WHO Nyatakan Wabah Ebola di Kongo Sebagai Darurat Kesehatan Internasional
WHO menyatakan wabah ebola di Republik Demokratik Kongo sebagai kondisi darurat kesehatan internasional pada Rabu (17/7/2019).
TRIBUNPALU.COM - Wabah ebola di Republik Demokratik Kongo semakin mengkhawatirkan.
Dikutip TribunPalu.com dari laman This is Insider, Organisasi Kesehatan Dunia (World Health Organization/WHO) menyatakan wabah ebola di Republik Demokratik Kongo sebagai kondisi darurat kesehatan internasional pada Rabu (17/7/2019).
Pernyataan ini jelas menarik perhatian di dunia terhadap krisis kesehatan yang telah memanas selama satu tahun terakhir meski berbagai upaya telah dilakukan untuk menghilangkannya.

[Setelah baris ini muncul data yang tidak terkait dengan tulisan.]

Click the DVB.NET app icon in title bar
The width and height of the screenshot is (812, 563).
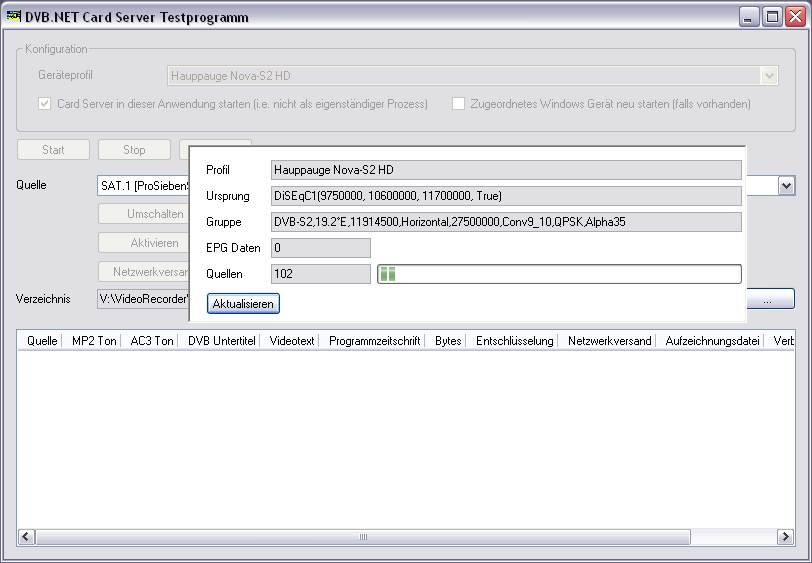click(14, 17)
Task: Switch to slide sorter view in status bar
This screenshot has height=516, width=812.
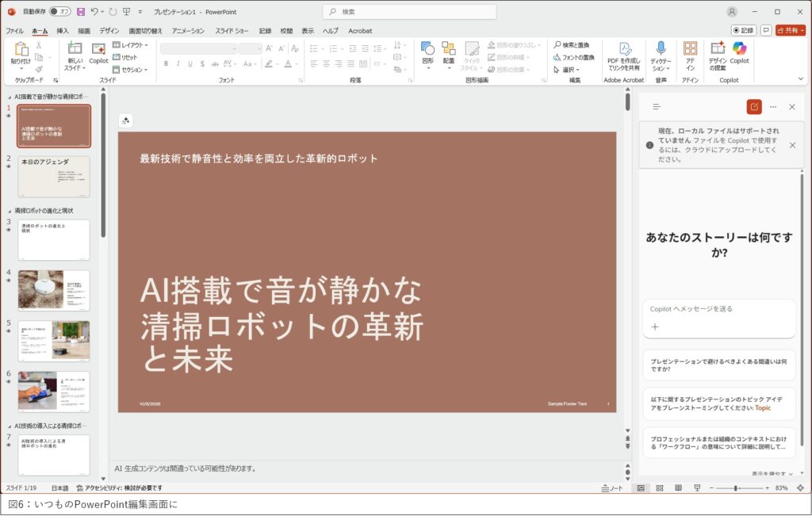Action: coord(658,488)
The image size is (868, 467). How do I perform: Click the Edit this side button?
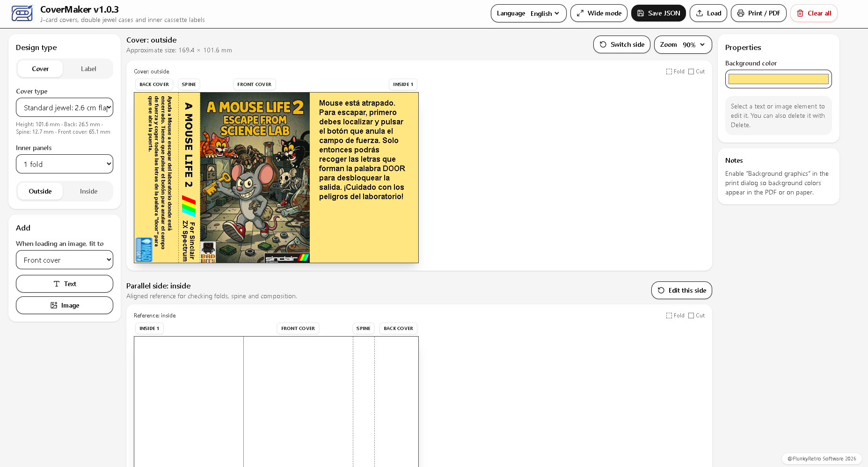point(681,290)
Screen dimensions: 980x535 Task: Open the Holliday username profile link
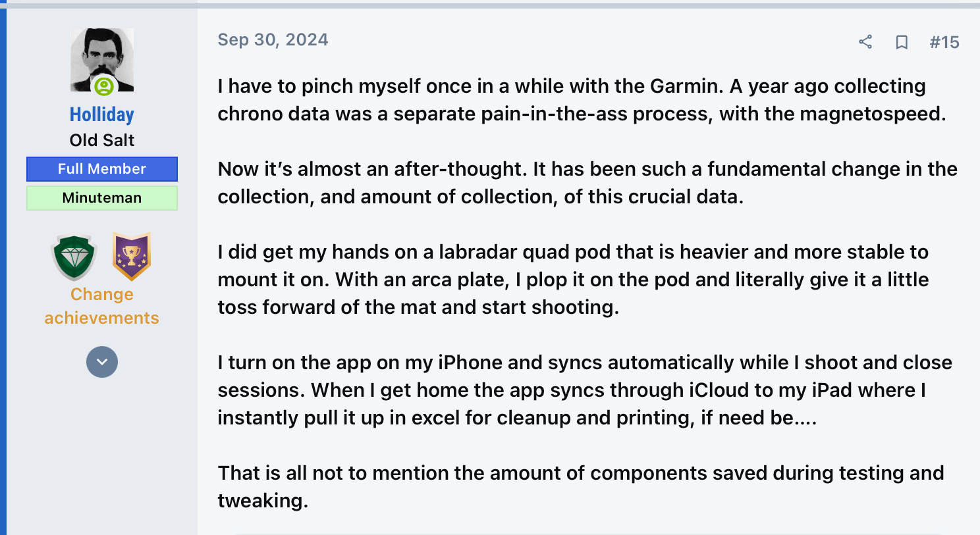pos(102,115)
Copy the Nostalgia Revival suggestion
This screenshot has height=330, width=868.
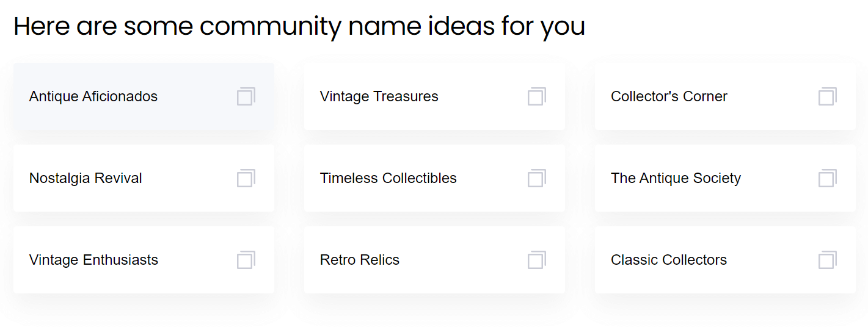(246, 178)
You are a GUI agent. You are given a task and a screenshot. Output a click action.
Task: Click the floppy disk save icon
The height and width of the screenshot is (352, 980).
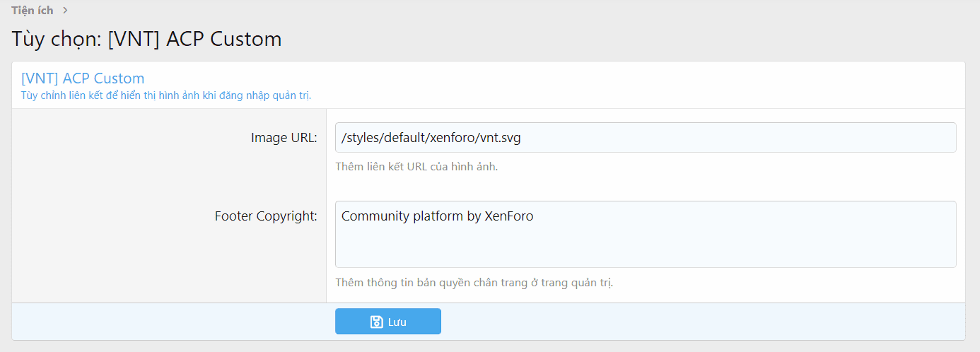click(x=377, y=322)
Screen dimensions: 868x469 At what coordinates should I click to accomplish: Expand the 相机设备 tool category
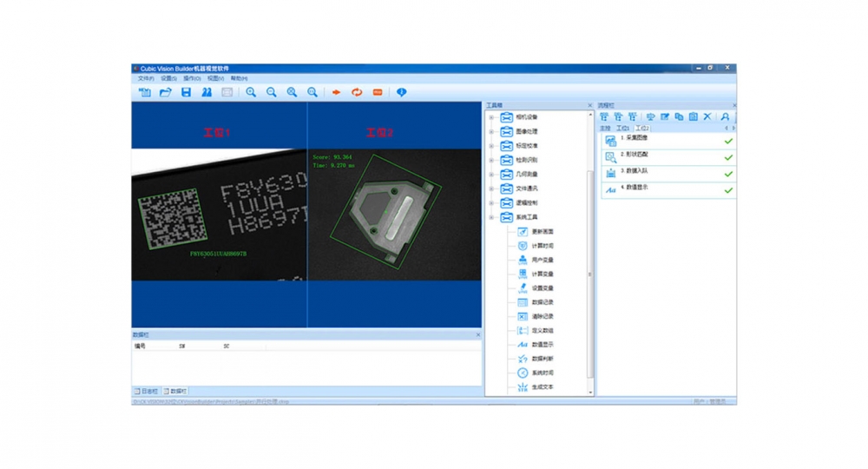pos(491,117)
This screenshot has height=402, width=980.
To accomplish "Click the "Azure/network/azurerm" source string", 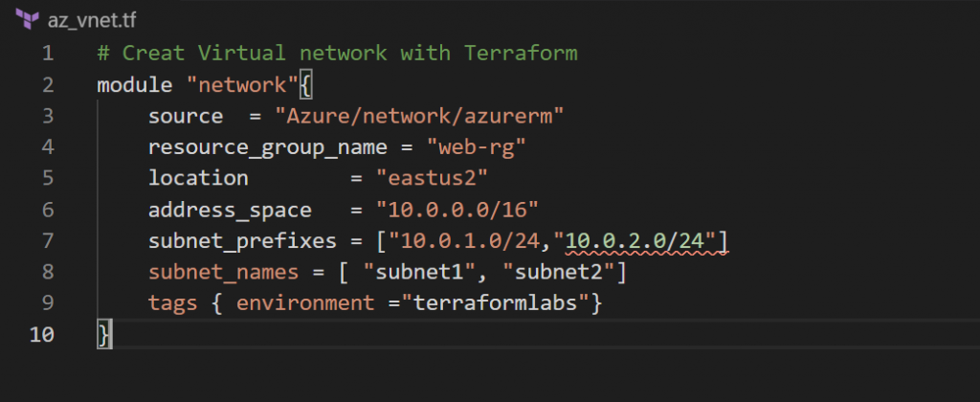I will click(418, 115).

Pernyataan oleh WHO ini dianggap tertunda terlalu lama oleh sejumlah kritikus.
Namun, juga dapat meningkatkan jumlah dana dan bantuan yang diperbantukan oleh negara lain sebagai respon.
Direktur Jenderal WHO Tedros Adhanom Ghebreyesus mendeklarasikan wabah ebola ini sebagai situasi darurat kesehatan masyarakat yang menjadi perhatian internasional (public health emergency of international concern/PHEIC) ini ketika organisasi dan mitranya berjuang untuk melawan wabah ebola.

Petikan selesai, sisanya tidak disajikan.